La paroniria del lenguaje corporativo


Angélica Quiñonez_ Perfil Casi literal 2No hace mucho recibí un currículum de una persona que, sin siquiera haber cumplido los veinticinco años, ya había desempeñado dos coordinaciones, una de ellas para una entidad privada de exportación. Mi curiosidad ardía por conocer a semejante prodigio, así que le ofrecí una entrevista y antes de que yo extendiera mis preguntas esta persona recitó sus dos páginas de historial de trabajo sin parpadear. Volaron palabras como insights, accionabilidad, upgrade, optimización e innovación. Su cara se torció en un incómodo silencio cuando le pedí que explicara su opinión respecto a temas que, aparentemente, dominaba con la soltura de un hermeneuta. Ahora, su papelería está en mi basurero.

Trabajo en publicidad desde hace casi una década y quizá por eso tengo alta proclividad a esa nueva jerga de los profesionales, a ratos deportiva («Toquemos base»), a ratos militarista («Nos anticipamos al ataque») y a ratos puramente sexual («La metimos completa») que ahora inunda las salas de reunión. Ya se ha parodiado la manera en que adoptamos barbarismos para nuestro lenguaje corporativo: no son hallazgos, sino insights. No son llamadas, sino calls. No son solicitudes, sino briefs. Pero lo que realmente cristaliza la jerga corporativa es su capacidad para comunicar cada vez menos, irónicamente, en un espacio que vive y muere por la productividad.

Entiendo que los idiomas son constructos en constante evolución.

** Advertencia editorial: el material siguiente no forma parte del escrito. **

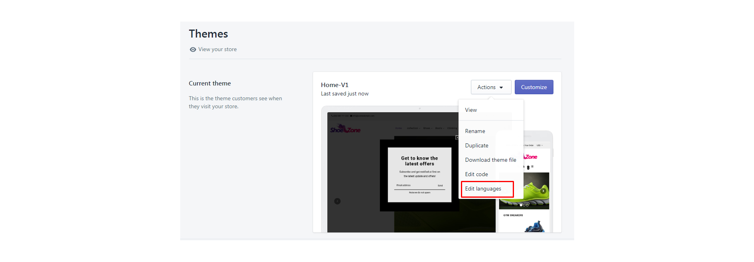Click the previous slide arrow in desktop preview
The width and height of the screenshot is (754, 262).
[337, 201]
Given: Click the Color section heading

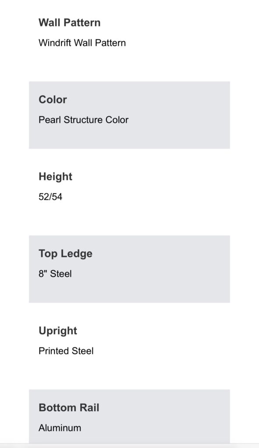Looking at the screenshot, I should click(53, 99).
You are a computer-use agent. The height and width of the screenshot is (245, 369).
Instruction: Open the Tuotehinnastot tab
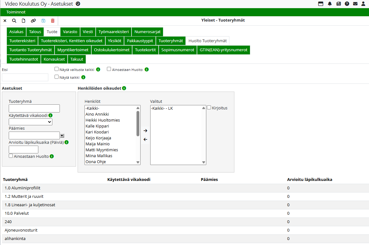click(24, 59)
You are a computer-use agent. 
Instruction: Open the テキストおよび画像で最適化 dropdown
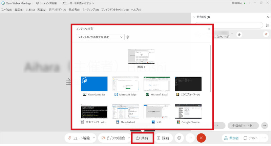100,37
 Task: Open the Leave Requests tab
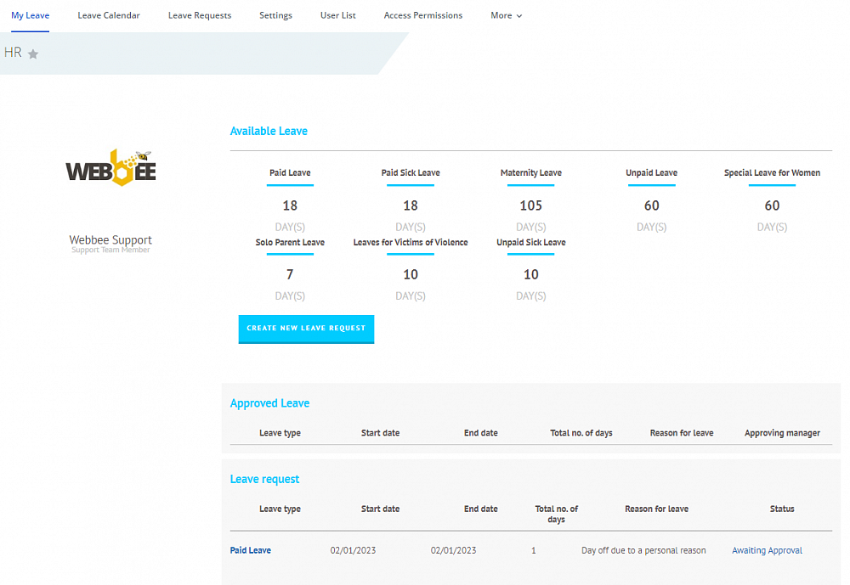point(200,15)
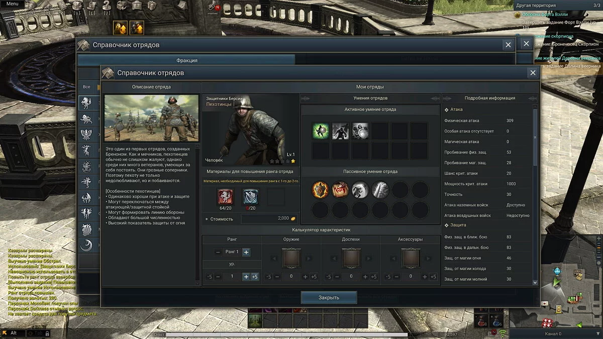Switch to next weapon with right arrow

pyautogui.click(x=309, y=258)
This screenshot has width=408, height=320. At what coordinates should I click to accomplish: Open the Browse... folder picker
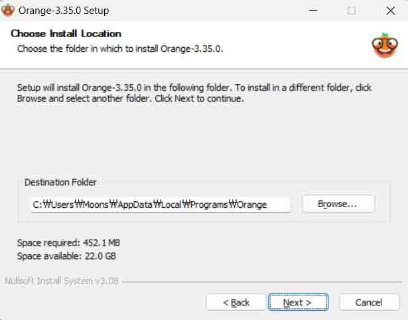(x=338, y=204)
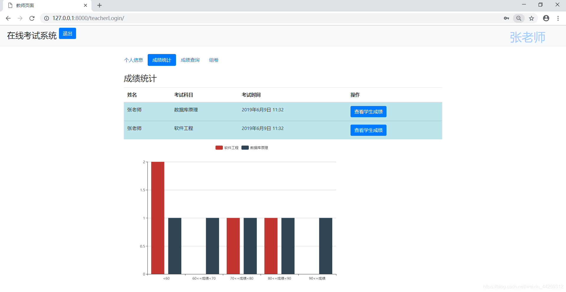Open the Chrome profile avatar

point(546,18)
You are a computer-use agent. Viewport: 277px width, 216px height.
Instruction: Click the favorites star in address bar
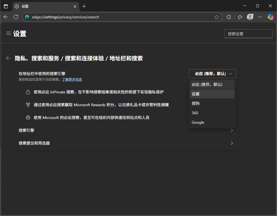tap(217, 17)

Incluso estoy dispuesta a perdonar alguno que otro barbarismo cuando definitivamente no existe equivalente (RAE, por favor, necesitamos la traducción precisa de cringe.) Sin embargo, cada vez que vuelvo a conectarme a una videoconferencia debo anotar la retahíla de modernismos que disfrazan las acciones más mundanas del proceso con elocuencia ambivalente.

Ya no existen los reportes: ahora son report cards. Aun redundante, el término nos evoca una experiencia de aprendizaje escolar. No estamos hablando de una inversión millonaria en pauta, sino del desempeño infantilizado de la marca. No buscamos un propósito de la campaña, sino un true north, como si lleváramos una travesía espiritual para vender pavos congelados en el supermercado.

¿Por qué lo hacemos? Creo que no existe una respuesta o razón particular, tal como no existe una constante en la magnificación o minimización del lenguaje real en los ejemplos anteriores. Pienso que estamos tratando de crear un significado más tangible o relevante de lo que sugieren incontables correos, presentaciones de PowerPoint y hojas de Excel. No todos los trabajos tienen la ostentación de un paciente curado, una novela impresa o un edificio imponente, pero hay algo muy humano (es decir, trágico) en esa obsesión del legado: queremos sentirnos útiles y necesarios, sí, pero también deseados. Queremos que haya valor en lo que nos desvela y atormenta más allá de pagar la renta y la luz. O bien, en el caso de aquel desafortunado candidato, queremos aparentar un valor que no existe.

Lo que pocos sospechan es que esta improvisada danza semántica no está construyendo ni mejorando nada: júbilo hervido con trapo y lentejuela. Quizá es esa la filosofía del profesional moderno: una reinterpretación de la maza como un power punch que auspiciosamente nos permita olvidar la cantera.

Bien dicen que si no puedes (con)vencerlos, al menos confúndelos.